Isto tem consequências graves para uma paranoia perigosa que está a atacar o mundo, uma espécie de revisionismo histórico histérico que derruba estátuas, censura filmes e peças de teatro e lança livros para um novo índex. O centro-direita pôs-se tanto fora dos combates públicos contra o racismo e permitiu, por ação ou omissão, ver-se confundida com gente pouco recomendável que perdeu boa parte do capital político para lutar contra esta loucura que confunde o combate ao racismo com um arrasar da história que apenas vai trazer mais radicalismo e nada vai acrescentar à luta pela igualdade.
Não, "não ficamos mais racistas por haver tantas manifestações antirracistas". O antirracismo não é exatamente uma coisita que se decida ser contra porque alguém vem para a rua manifestar-se perturbando o nosso sossego. O racismo não é um detalhe nas nossas comunidades, não é algo com que se pode viver olhando de lado, não é qualquer coisa que possamos analisar como apenas mais um problema. Rui Rio não pode abordar este tema com a leveza, o descuido e a distância com que o fez, não é digno de um indivíduo sério, honesto e de valores como ele.
O racismo não é só um cancro terrível na América - e mesmo se só aí o fosse mereceria todas e mais algumas manifestações em todo o lado -, também o é aqui. Todas as manifestações são poucas, todo o ativismo contra o racismo é insuficiente enquanto este estiver tão presente nas nossas comunidades.

▸ DADOS DE ENTRADA
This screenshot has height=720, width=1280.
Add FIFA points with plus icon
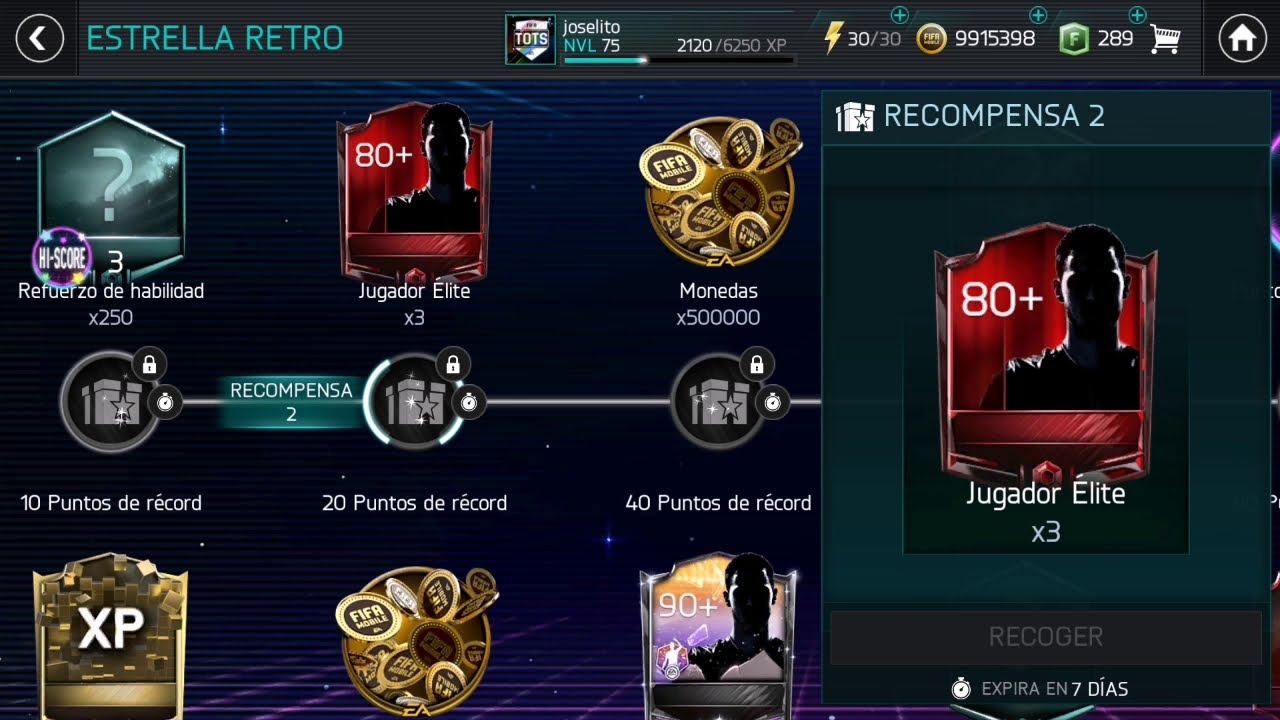[x=1137, y=14]
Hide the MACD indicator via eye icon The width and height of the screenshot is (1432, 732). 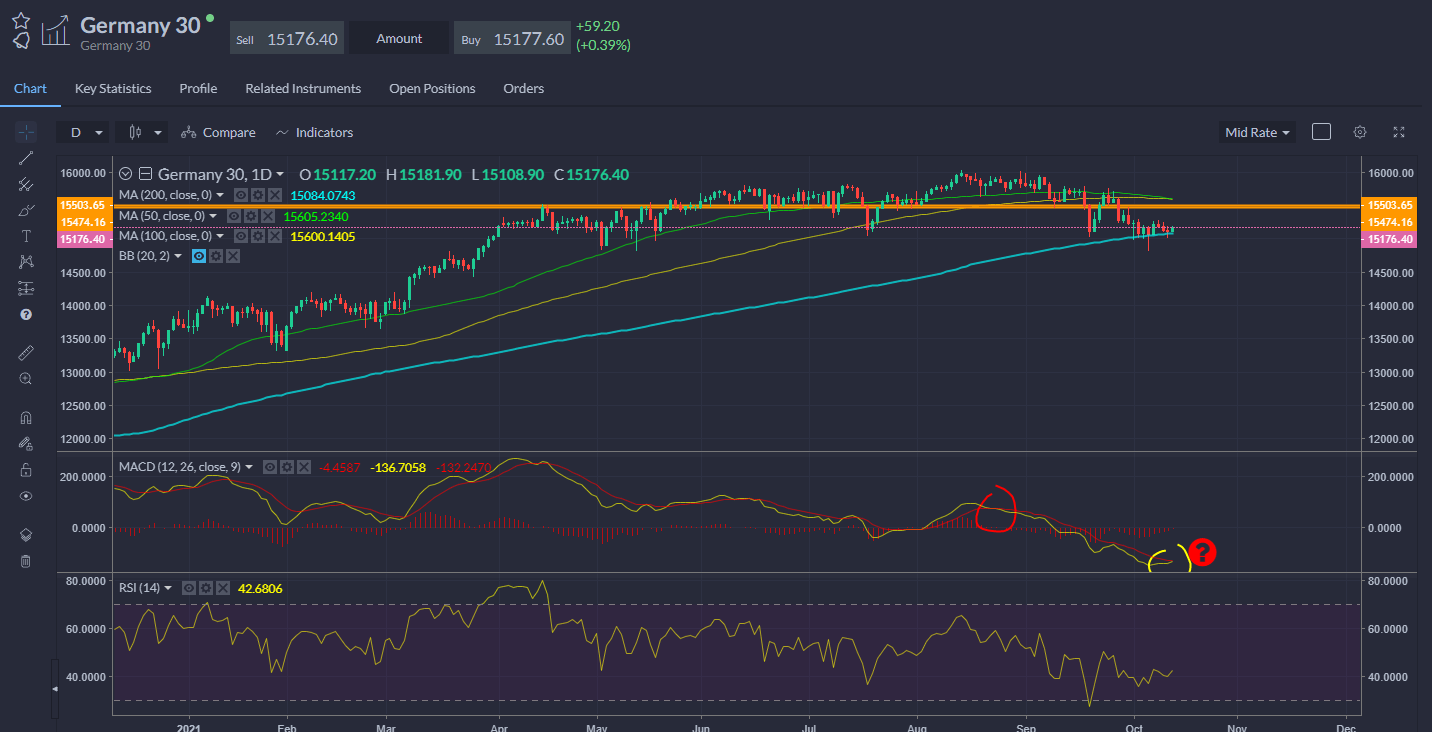(270, 467)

▸ TAREFA
Segundo o texto de origem, de que forma Rui Rio abordou o tema do racismo? As linhas não têm qualquer relação com o texto de origem.

▸ RESPOSTA
Com leveza, descuido e distância.